• Текст для анализа

-------

Особые отношения связывали Покровский монастырь и с Иваном Грозным. Сюда он отправил наскучившую ему пятую супругу Анну Васильчикову. Его послушницами стали постриженные за бездетность первая и вторая жёны его сына Ивана.
Неудивительно, что именно в эту знаменитую обитель Иван Васильевич направил свою грамоту с наказом.
Второй вопрос, возникающий при чтении царского послания: кто такие старицы?
Как выяснилось, речь здесь идёт не только о возрасте. Старицы — это особая привилегированная группа старших монахинь, входивших в состав «собора», то есть совета при игуменье. Соборные старицы играли ключевую роль в жизни русских обителей эпохи Средневековья и раннего Нового времени. Многие из них обладали весьма значительным иноческим «стажем» и жизненным опытом. Они нередко происходили из знатных боярских родов и имели навыки управления собственными владениями. В монашестве эти женщины играли активную роль в организации монастырского хозяйства, занимались сбором оброка с монастырских вотчин, принимали участие в избрании настоятельницы, а в её отсутствие управляли монастырём.
Именно из таких уважаемых и опытных инокинь Иван Грозный потребовал выбрать первую игуменью для Казанского монастыря.
Кем она была и как её звали, исследователям ещё предстоит выяснить. Но я бы присмотрелась к матушке Петронилле, второй в списке Ефимия Малова. Даты против её имени — 1582–1584 годы. На первый взгляд они кажутся датами её правления. Но это не так.
Сцена «Явление святителя Николая Чудотворца старице Мавре в Казанском девичьем монастыре», изображённая в клейме на раме к Седмиозерной иконе Богоматери.
Малов скопировал реестр настоятельниц Богородицкого монастыря из книги П. М. Строева «Списки иерархов и настоятелей монастырей российской церкви», изданной в 1877 году. Строев, уважаемый историк и исследователь, отыскивал имена церковных деятелей в древних грамотах, актах и летописях и записывал их вместе с датами документов, где встречал эти имена.
Таким образом, в списке Малова, идентичном списку Строева, представлены не года правления Богородицким монастырём той или иной настоятельницы, а только крайние даты документов, в которых указаны их имена. Отсюда имеющиеся в списке временные пробелы в целые года и даже десятилетия.
Что касается игуменьи Петрониллы, то, как нам известно, её имя указано в грамоте 1584 года о приписке монастырю крестьян Кузьмина Займища. Этот документ опубликован в книге казанского историка И. П. Ермолаева «Казанский край во второй половине 16–17 веков». Документа 1582 года, в котором упоминается Петронилла, мы не знаем. В любом случае это не обязательно год начала её игуменства.
А что если она возглавила монастырь ещё в 1579 году и была той самой старицей из Суздальского Покровского монастыря, которая указом Ивана Грозного отправилась в Казань, чтобы «начало положити и монастырь устроити»?

-------

• Исходные данные
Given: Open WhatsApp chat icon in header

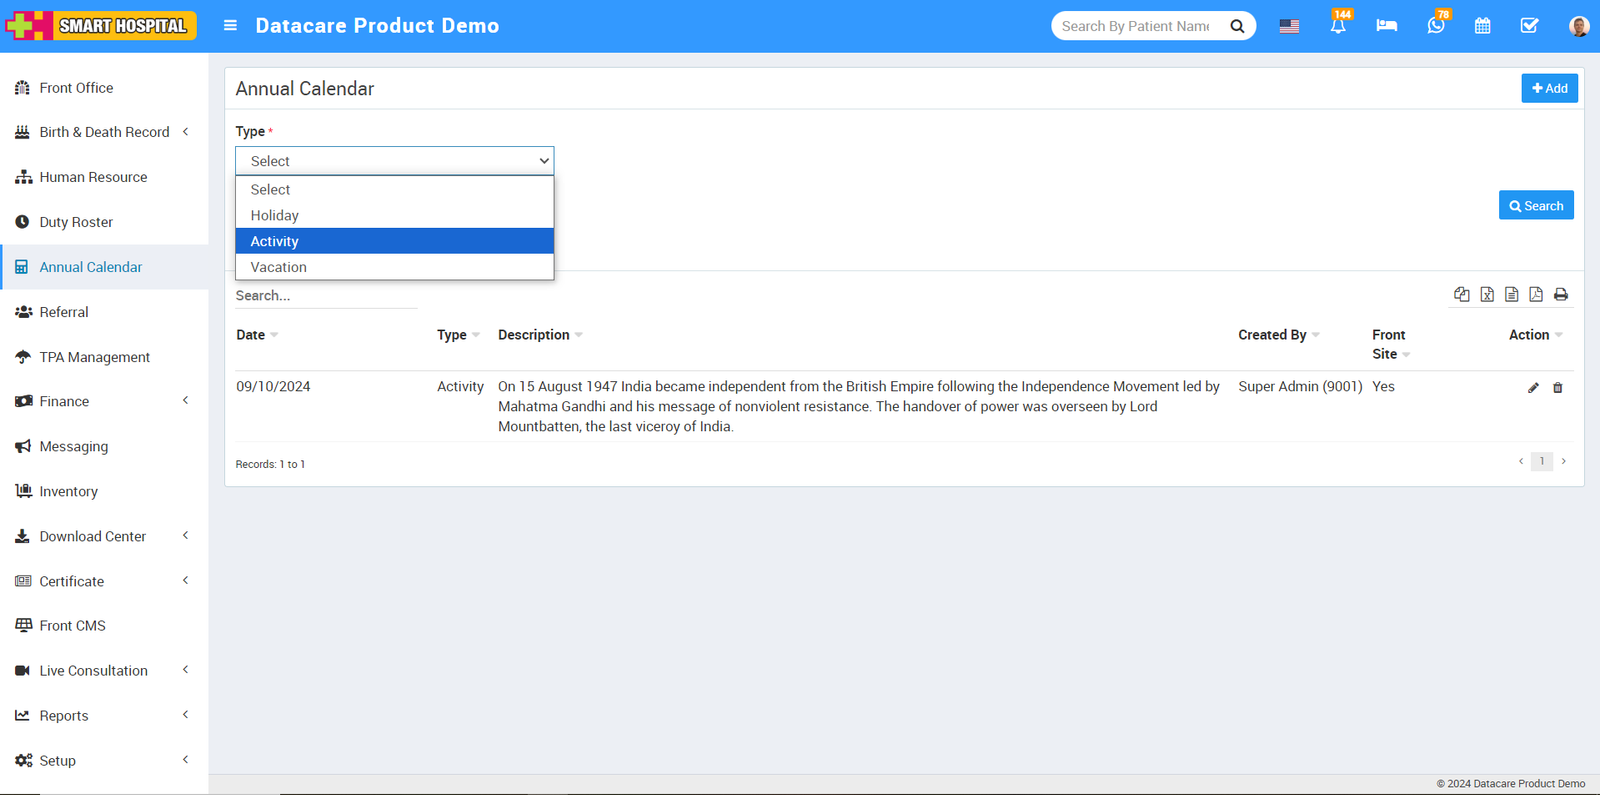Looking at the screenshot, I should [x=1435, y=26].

-------

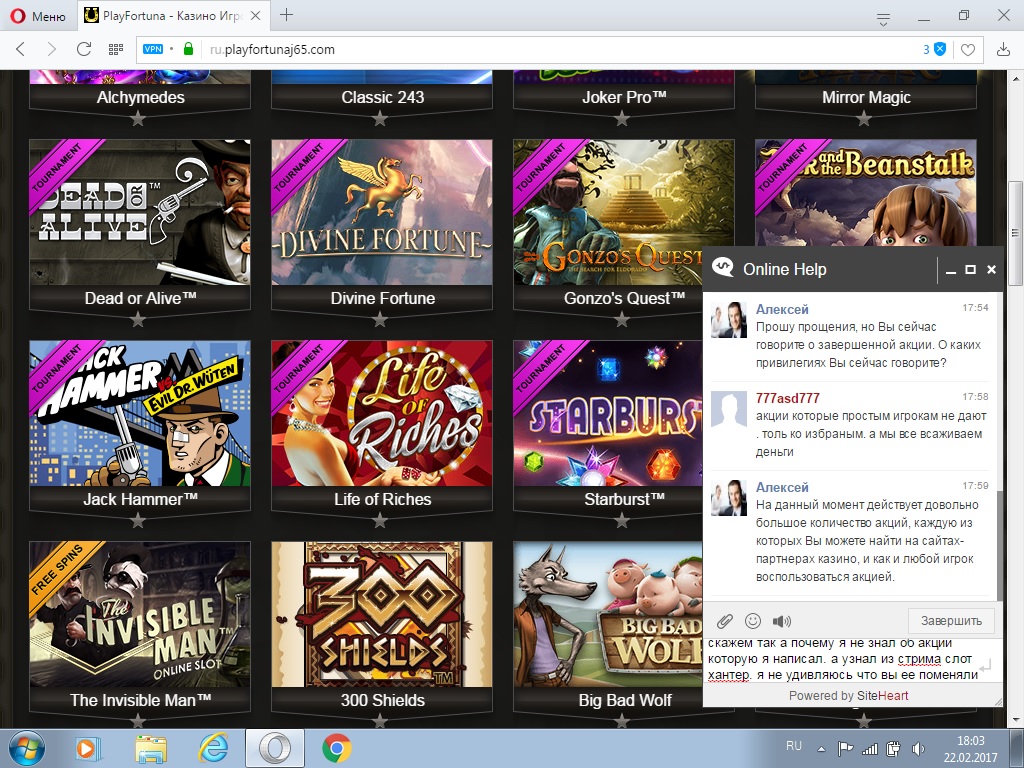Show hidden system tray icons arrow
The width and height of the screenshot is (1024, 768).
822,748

-------

• Задания
(A) Перечислите все занятия соборных стариц в монашестве, которые названы в тексте о первой игуменье Казанского монастыря.
(B) В каком документе, согласно тексту о первой игуменье Казанского монастыря, указано имя игуменьи Петрониллы?
(C) Продолжите текст о первой игуменье Казанского монастыря, начав сразу после его последнего предложения.

• Ответы
(A)
- Организация монастырского хозяйства
- Сбор оброка с монастырских вотчин
- Участие в избрании настоятельницы
- Управление монастырём в отсутствие настоятельницы

(B) В грамоте 1584 года о приписке монастырю крестьян Кузьмина Займища.

(C)
Ответа на это вопрос пока нет, но поразмышлять есть о чём.
Во всяком случае, теперь можно с уверенностью сказать, что десятилетняя Матрона-Мавра первой настоятельницей Богородицкого монастыря точно не была. Но она прожила свою длинную и яркую жизнь.
Икона как свидетельство
Так, в апреле 1632 года старицу Мавру, «которой явилась Пречистая Богородица Казанская», пожелала видеть у себя в Москве царица Евдокия Лукьяновна Стрешнева, супруга первого царя династии Романовых Михаила Фёдоровича.
Подробности этой истории излагает известный исследователь И. Е. Забелин в своей книге «Быт московских цариц». Он пишет, что Евдокия Лукьяновна пожелала видеть старицу Мавру, но игуменья Богородицкого монастыря Анфиса по какой-то причине её не отпускала. И тогда царица послала в Казань две грамоты. Одну игуменье: «Ведомо нам учинилось, что хотела ехать к нам к Москве для нашего дела старица Мавра, которой явился образ Пречистыя Богородицы Казанския и ты… возбраняешь и из монастыря к нам к Москве… не пустишь. И ты то делаешь негораздо». Вторую грамоту царица направила самой старице Мавре: «А об отпуске твоем в монастырь… к игуменье Анфисе от нас писано, а велено тебя отпустить безо всякаго задержанья».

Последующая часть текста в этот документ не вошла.